**EXTRACTED ENTRIES:**
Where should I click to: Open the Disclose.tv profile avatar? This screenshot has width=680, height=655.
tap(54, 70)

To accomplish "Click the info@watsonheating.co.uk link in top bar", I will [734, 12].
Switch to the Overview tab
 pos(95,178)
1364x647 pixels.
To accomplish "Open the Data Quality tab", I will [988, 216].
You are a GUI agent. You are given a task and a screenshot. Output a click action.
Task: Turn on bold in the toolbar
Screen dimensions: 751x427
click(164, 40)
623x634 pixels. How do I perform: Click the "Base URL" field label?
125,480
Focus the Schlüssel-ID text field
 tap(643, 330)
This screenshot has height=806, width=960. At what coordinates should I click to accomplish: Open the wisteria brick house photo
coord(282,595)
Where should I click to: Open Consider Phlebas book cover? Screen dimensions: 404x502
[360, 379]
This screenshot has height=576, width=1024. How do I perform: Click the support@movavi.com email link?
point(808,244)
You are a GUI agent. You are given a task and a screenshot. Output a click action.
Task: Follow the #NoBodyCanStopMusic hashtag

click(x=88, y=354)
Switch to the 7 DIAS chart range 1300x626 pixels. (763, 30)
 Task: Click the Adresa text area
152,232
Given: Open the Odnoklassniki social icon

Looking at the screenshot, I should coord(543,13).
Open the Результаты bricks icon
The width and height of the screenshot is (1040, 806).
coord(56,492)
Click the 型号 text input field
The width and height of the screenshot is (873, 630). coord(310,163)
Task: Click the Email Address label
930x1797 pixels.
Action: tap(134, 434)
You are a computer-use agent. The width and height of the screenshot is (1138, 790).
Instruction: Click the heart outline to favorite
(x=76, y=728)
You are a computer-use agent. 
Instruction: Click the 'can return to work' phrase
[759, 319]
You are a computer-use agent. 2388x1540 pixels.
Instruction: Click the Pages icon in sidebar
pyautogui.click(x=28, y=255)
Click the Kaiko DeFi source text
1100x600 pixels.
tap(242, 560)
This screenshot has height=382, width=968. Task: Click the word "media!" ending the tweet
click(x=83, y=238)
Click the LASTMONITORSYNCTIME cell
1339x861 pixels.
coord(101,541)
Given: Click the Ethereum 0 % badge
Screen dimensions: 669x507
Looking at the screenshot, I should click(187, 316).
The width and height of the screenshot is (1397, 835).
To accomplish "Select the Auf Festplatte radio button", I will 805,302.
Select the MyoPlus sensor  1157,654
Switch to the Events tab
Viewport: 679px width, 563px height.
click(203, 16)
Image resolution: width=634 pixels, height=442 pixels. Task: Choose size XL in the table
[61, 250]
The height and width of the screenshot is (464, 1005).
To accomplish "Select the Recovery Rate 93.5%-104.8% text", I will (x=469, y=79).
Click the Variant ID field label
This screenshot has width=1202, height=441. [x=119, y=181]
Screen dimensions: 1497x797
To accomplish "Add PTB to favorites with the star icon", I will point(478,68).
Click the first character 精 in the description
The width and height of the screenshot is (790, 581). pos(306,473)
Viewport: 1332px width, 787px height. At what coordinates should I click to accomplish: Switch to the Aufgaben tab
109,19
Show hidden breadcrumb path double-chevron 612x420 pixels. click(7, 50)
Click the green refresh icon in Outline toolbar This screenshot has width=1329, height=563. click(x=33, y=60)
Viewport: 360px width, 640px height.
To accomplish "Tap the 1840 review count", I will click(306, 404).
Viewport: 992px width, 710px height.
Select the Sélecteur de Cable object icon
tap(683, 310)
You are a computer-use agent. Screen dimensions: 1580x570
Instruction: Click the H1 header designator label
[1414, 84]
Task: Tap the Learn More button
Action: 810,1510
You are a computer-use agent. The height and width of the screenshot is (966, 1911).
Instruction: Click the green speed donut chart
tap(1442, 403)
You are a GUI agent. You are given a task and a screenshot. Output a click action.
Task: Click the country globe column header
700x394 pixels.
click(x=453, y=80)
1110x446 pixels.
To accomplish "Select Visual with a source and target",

**WHAT YOU NEED TO DO:** In the listing above, find the line with "Viewport: 992px width, 710px height." and the line with "Task: Click the country globe column header", then print exactly those lines and every line between them.

**RESPONSE:**
Viewport: 992px width, 710px height.
Select the Sélecteur de Cable object icon
tap(683, 310)
You are a computer-use agent. Screen dimensions: 1580x570
Instruction: Click the H1 header designator label
[1414, 84]
Task: Tap the Learn More button
Action: 810,1510
You are a computer-use agent. The height and width of the screenshot is (966, 1911).
Instruction: Click the green speed donut chart
tap(1442, 403)
You are a GUI agent. You are given a task and a screenshot. Output a click action.
Task: Click the country globe column header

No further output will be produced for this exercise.